Deep learning has been receiving an enormous amount of interest over the last seven years in the academic and business communities. Let’s take a look at the definition of deep learning, and then we will take a look at how this field has become so popular so quickly.

What is Deep Learning

Deep learning is a machine learning technique in which we teach a computer how to make predictions. Predictions are made by mapping a set of inputs to a set of outputs.

Input Data —–> Deep Learning Algorithm (i.e. Process) —–> Output Data

For example, let’s say our input data into a deep learning algorithm is a set of photos.

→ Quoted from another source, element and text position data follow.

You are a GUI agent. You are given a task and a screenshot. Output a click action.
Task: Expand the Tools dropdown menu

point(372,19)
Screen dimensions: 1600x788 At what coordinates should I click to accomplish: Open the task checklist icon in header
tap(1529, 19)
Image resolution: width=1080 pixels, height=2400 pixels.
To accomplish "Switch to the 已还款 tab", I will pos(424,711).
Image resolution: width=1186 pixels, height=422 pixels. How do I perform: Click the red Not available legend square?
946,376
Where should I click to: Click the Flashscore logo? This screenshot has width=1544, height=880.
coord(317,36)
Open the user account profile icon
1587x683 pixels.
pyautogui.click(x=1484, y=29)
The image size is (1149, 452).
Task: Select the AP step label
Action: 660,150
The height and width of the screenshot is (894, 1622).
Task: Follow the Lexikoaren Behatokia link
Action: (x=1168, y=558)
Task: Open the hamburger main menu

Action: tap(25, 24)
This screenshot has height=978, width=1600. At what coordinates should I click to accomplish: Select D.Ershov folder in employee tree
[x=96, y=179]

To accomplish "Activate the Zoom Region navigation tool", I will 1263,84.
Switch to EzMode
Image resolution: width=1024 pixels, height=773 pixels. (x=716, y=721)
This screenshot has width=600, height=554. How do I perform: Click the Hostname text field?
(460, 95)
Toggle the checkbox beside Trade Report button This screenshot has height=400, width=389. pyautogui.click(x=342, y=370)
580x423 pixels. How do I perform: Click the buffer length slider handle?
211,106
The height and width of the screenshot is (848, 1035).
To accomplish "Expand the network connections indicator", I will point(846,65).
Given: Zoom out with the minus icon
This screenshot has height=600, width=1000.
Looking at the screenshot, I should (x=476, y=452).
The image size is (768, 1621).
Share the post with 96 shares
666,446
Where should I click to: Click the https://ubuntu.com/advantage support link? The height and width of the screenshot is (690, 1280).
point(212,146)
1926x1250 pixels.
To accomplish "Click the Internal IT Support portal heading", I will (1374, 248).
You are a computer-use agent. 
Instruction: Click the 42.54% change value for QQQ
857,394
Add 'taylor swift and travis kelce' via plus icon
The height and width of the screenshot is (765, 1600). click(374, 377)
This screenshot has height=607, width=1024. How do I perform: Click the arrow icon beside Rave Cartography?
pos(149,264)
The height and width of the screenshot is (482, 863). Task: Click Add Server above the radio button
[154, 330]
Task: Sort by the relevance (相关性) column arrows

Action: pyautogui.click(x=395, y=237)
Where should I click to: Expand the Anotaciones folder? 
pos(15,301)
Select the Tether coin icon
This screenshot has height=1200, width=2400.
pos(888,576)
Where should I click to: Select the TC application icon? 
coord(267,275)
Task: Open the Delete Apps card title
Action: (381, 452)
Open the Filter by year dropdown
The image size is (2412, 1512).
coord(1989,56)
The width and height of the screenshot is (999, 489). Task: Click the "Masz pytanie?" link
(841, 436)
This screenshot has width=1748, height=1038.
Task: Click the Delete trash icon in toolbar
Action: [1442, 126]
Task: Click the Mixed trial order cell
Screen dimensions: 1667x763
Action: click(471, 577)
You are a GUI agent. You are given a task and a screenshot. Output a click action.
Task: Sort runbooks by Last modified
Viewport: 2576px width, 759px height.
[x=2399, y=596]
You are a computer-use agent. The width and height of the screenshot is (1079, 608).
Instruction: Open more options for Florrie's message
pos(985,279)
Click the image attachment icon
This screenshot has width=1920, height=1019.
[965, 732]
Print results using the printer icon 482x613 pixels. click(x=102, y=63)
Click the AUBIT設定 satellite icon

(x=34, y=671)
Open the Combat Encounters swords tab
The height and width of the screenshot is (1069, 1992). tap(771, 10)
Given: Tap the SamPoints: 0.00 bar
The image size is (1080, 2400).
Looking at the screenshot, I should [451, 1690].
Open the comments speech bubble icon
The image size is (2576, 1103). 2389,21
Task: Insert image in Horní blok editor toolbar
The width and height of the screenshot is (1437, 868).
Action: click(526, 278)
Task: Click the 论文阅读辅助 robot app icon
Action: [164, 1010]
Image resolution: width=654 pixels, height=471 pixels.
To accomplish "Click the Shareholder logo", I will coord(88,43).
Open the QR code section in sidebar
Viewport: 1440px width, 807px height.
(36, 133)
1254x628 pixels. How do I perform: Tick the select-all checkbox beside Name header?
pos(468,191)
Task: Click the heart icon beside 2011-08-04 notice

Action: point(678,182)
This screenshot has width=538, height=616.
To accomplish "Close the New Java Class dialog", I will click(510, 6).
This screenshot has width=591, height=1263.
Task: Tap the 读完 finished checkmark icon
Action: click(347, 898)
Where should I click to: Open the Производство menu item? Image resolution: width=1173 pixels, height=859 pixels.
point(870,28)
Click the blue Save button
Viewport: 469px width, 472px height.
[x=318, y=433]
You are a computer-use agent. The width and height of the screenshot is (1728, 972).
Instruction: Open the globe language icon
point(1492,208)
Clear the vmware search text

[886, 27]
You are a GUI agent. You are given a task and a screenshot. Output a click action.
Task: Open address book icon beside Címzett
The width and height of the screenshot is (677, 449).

We want to be able to automatically tag each photo as either being dogs or elephants.

elephant_flock_baby_elephant — Elephants

Input Data (lots of images containing dogs and elephants) —–> Deep Learning Algorithm —–> Classification of Each Image (i.e. Dogs or Elephants)

The “learning” part of the term deep learning entails looking at a bunch (hundreds, thousands, even millions+) of photos of elephants and dogs to develop a mathematical model of what both animals look like. Once the deep learning algorithm has been trained to recognize dogs and elephants, it can then be used to classify new photos as either dogs or elephants.

Most deep learning algorithms use neural network architectures as the structure of the underlying mathematical model. For this reason, deep learning methods are commonly called deep neural networks.

Neural networks consist of layers and interconnected nodes. The first layer is the input layer. This layer might consist of, for example, thousands of matrices of pixels that represent photos of dogs or elephants. Each layer after the input layer transforms the data slightly so that the data is more abstract and complete than the previous layer.

The layer after the input layer (i.e. second layer), for example, might contain nodes that recognize simple shapes like circles and edges (that at this point look nothing like a dog or elephant). The third layer contains nodes that recognize more complex shapes that look like a dog’s body parts (e.g. nose, eye, ear, etc.). Then the final layer, the output layer, outputs the classification of a photo as being either a dog or elephant.

Forbes Magazine has a good image showing the basic deep neural network structure I described above.

The “deep” part of deep learning refers to the number of hidden layers in the neural network. Standard neural networks have two or three (like in my example above) hidden layers, but deep neural networks can have 100+ layers.

In short, a deep neural network is one that has several hidden layers, with the idea that these layers learn different levels of abstraction of the input attributes; thereby allowing the network to solve more complex problems, such as face recognition, object tracking and so on.

Origin of the Deep Learning Revolution: AlexNet

This post at Medium.com shows the graphs of the percentage of selected arXiv publications with either “deep”, “adversarial” or “convolutional” in the title. Note how the graph was virtually all 0s prior to 2010. It then took off like a rocket in 2012. What happened in 2012?

In 2010 and 2011, Fei-Fei Li held the ImageNet competition, an annual machine learning contest. Contest participants were given millions of images to use to train their models. These images were pre-labeled with one of ~1,000 different categories (e.g. leopard, cherry, mushroom, etc.). The objective of the contest was to correctly classify examples that were not in the training set.

During those first two years of the competition in 2010 and 2011, the winning teams had a classification accuracy of 72%. None of the winners of those competitions used deep learning methods. Then in 2012, a team from the University of Toronto led by Alex Krizhevsky won the competition with a classification accuracy of 84%. The second place contestant had a classification accuracy of 74%. The team from the University of Toronto used deep learning methods combined with the computational power of graphical processing units (GPUs) to completely blow the competition out of the water.

The results were remarkable and gave birth to the deep learning era that continues to this day.

Why Deep Learning Has Received So Much Attention Lately

With traditional machine learning approaches, you would have to design a feature extraction algorithm which generally involves a lot of heavy mathematics (complex design), may not be very efficient, and does not perform well (i.e. accuracy may not be suitable for real-world applications). After doing all of that, you would also have to design a whole classification model to classify your input given the extracted features (i.e. attributes).

That’s a lot of work!

Enter Deep Learning…

With deep neural networks, we can perform feature extraction and classification in one shot, which means we could only need to design one model.
The availability of large amounts of labeled data as well as GPUs, which can process data in parallel at high speeds, enables these models to be much faster than previous methods.
Using the back-propagation algorithm, a well-designed loss function, and millions of parameters, these deep networks are able to learn highly complex features (which had to traditionally be hand designed)…i.e. no more complex design!
Deep neural networks have become fairly easy to implement with high-level open source libraries such as Keras, Pytorch, and TensorFlow.

Deep Learning has made many new applications practically feasible. We wouldn’t have been able to make good language translators pre-deep learning, because we simply had no technique at the time that would perform well enough or at a high enough speed for a real-world application. Deep learning techniques have been applied to not just image recognition, but automatic speech recognition, natural language processing, drug discovery, customer relationship management, robotics, self-driving cars, and more.